LOGS KEY TO SOLVING WATER PRODUCTION PROBLEMS

Nov. 20, 1995
Dennis F. Wyatt, Jr. Halliburton Energy Services Houston Ronald J. Crook Halliburton Energy Services Duncan, Okla. Water source identification is the first and most important step in controlling unwanted water production that can severely limit the productive life of a well and, thereby, decrease hydrocarbon recovery. Water-control treatments often fail because the source of the water problem is not identified, the wrong treatment is performed, or the correct treatment is performed incorrectly.
Dennis F. Wyatt, Jr.
Halliburton Energy Services
Houston
Ronald J. Crook
Halliburton Energy Services
Duncan, Okla.

Water source identification is the first and most important step in controlling unwanted water production that can severely limit the productive life of a well and, thereby, decrease hydrocarbon recovery.

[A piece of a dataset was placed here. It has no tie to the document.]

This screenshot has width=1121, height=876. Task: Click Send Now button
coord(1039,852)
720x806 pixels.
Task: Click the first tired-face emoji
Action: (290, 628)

Water-control treatments often fail because the source of the water problem is not identified, the wrong treatment is performed, or the correct treatment is performed incorrectly.

Table 1 (87099 bytes) lists typical problems, means of identification and evaluation, and chemical treatments available for correcting the problem.'

WATER PROBLEMS

Most water problems can be classified as either near well bore or reservoir related. Near well bore problems can result from casing leaks, channels behind casing, barrier breakdown, and completion into or near water or gas.

Reservoir-related water problems are caused by coning and cresting, channeling through higher permeability formations, fingering, fracturing out of zone, and fracture communication between injector and producer.

Well logs can help diagnose downhole situations that can lead to unwanted water production, and the effectiveness of water-control treatments can be evaluated with cased and open hole logs.

OPEN HOLES

Open hole logs can point to possible causes and sources of unwanted water or gas production, such as oil/water contacts, original reservoir fluid saturations, and borehole conditions. These logs also can help identify formation lithology to aid in the interpretation of the cased-hole logs and help ensure chemical compatibility with treatment fluids.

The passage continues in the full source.